Personal information
- Full name: Luke Robert Francis Stoughton
- Born: 6 September 1977 (age 49) Hammersmith, London, England
- Batting: Right-handed

Domestic team information
- 2001: Middlesex Cricket Board
- 2008–2011: Wiltshire

Career statistics
| Competition | List A |
| Matches | 1 |
| Runs scored | 2 |
| Batting average | 2.00 |
| 100s/50s | –/– |
| Top score | 2 |
| Catches/stumpings | –/– |
- Source: Cricinfo, 28 June 2019

= Luke Stoughton =

English cricketer (born 1977)

Luke Robert Francis Stoughton (born 6 September 1977) is an English former cricketer.
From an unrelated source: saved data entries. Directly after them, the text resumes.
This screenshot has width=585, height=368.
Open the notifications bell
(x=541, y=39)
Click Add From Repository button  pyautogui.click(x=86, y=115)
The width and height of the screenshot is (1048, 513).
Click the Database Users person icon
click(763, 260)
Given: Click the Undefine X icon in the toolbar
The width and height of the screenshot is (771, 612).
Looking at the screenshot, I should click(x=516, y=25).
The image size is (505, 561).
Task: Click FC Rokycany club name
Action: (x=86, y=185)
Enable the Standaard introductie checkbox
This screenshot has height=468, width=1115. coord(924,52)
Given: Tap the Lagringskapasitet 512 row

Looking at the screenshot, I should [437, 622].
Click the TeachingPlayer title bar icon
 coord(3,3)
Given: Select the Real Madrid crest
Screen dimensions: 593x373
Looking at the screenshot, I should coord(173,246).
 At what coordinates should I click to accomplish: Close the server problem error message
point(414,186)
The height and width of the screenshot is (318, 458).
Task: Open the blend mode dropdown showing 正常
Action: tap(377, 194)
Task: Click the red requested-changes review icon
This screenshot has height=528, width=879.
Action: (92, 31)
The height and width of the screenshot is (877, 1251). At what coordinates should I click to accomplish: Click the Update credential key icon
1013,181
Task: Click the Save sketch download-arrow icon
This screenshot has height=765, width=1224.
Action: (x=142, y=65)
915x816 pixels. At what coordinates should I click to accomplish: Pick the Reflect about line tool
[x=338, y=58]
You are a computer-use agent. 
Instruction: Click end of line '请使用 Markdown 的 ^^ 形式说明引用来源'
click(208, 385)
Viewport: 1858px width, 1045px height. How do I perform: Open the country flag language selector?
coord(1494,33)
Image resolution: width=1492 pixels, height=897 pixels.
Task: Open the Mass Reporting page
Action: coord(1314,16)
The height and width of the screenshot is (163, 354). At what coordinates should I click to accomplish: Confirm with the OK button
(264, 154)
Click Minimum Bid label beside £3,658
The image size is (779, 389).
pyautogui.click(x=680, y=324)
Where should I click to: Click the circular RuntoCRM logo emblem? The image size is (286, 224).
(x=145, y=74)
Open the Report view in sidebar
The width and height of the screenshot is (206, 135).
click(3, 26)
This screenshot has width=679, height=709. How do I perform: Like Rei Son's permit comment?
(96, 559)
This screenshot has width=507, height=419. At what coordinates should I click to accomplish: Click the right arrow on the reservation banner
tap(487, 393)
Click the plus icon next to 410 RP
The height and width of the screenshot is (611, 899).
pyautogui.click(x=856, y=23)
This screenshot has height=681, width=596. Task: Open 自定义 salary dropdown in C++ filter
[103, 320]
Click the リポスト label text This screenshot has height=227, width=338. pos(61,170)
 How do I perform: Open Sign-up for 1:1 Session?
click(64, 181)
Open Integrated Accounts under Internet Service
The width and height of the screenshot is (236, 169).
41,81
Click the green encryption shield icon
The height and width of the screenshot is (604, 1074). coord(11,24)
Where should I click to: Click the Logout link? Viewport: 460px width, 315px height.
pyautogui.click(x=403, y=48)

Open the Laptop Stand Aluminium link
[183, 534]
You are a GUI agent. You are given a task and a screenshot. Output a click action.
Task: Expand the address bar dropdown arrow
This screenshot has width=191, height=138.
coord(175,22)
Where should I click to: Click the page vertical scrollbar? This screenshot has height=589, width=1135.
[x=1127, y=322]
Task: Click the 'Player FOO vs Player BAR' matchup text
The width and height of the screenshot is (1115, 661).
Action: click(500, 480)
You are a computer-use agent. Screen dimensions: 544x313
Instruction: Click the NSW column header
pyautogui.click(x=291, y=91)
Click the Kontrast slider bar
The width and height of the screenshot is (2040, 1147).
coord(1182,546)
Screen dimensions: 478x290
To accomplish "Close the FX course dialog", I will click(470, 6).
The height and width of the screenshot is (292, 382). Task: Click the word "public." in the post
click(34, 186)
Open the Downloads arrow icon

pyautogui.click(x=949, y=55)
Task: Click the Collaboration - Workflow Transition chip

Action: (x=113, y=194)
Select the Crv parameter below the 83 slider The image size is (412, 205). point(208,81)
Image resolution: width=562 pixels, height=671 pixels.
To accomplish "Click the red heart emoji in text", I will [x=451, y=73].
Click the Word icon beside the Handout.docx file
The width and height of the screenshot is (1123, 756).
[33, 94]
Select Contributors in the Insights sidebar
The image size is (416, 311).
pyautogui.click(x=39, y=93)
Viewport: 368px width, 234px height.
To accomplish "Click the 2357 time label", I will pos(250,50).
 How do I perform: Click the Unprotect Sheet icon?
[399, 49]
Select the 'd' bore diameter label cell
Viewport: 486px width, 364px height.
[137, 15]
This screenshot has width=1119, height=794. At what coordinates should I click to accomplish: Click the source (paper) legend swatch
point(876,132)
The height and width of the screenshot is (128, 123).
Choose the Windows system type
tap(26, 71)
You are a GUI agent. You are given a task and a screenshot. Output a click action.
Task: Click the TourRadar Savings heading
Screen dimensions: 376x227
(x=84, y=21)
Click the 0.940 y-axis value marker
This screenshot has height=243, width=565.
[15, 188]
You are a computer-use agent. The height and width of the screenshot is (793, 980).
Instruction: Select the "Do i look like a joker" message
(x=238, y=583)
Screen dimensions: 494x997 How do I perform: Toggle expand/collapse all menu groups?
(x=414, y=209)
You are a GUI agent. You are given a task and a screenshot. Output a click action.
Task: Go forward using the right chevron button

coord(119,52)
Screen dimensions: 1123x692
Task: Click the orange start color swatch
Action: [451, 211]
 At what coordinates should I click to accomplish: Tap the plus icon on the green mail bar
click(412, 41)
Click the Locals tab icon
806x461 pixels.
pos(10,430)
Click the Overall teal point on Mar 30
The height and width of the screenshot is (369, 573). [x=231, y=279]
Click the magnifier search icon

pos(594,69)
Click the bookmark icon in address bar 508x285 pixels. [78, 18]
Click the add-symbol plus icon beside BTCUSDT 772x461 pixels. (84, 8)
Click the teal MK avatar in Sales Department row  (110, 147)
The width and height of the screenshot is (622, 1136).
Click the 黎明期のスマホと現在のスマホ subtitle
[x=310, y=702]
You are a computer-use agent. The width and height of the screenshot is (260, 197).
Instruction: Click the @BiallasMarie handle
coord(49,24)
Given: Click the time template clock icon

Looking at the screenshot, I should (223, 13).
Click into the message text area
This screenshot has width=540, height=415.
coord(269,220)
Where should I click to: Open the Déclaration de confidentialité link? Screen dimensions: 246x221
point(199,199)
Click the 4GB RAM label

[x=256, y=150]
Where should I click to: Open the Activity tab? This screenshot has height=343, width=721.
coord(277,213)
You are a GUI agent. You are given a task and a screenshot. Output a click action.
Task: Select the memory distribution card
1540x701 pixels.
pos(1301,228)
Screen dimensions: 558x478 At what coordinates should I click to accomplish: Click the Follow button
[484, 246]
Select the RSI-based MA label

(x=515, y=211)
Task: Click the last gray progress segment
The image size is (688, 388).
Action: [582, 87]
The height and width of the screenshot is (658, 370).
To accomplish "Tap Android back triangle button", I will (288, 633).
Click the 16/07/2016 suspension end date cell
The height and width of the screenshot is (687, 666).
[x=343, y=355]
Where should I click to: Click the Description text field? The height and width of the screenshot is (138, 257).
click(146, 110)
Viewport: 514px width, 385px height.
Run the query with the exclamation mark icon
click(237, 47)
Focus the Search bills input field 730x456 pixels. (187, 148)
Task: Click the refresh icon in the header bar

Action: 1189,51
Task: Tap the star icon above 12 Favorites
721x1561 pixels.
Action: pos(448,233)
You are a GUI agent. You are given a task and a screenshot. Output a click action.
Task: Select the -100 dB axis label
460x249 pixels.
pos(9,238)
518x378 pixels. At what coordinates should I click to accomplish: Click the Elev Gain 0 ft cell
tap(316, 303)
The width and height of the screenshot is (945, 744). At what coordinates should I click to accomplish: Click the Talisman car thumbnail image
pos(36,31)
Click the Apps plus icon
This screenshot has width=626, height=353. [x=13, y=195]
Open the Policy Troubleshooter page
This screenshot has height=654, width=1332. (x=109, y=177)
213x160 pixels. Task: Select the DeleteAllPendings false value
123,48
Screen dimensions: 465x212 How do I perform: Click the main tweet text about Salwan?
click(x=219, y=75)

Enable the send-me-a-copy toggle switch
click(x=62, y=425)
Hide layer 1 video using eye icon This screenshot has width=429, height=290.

Stoughton was born at Hammersmith in September 1977. He made a single appearance in List A one-day cricket for the Middlesex Cricket Board against Scotland at Southgate in the 1st round of the 2002 Cheltenham & Gloucester Trophy (played in August 2001). Opening the batting, he was dismissed by Damien Wright for 2 runs. In that same season he made three appearances for the Middlesex Cricket Board in the MCCA Knockout Trophy. He later played minor counties cricket for Wiltshire between 2008-11, making one appearance in the MCCA Knockout Trophy and five appearances in the Minor Counties Championship.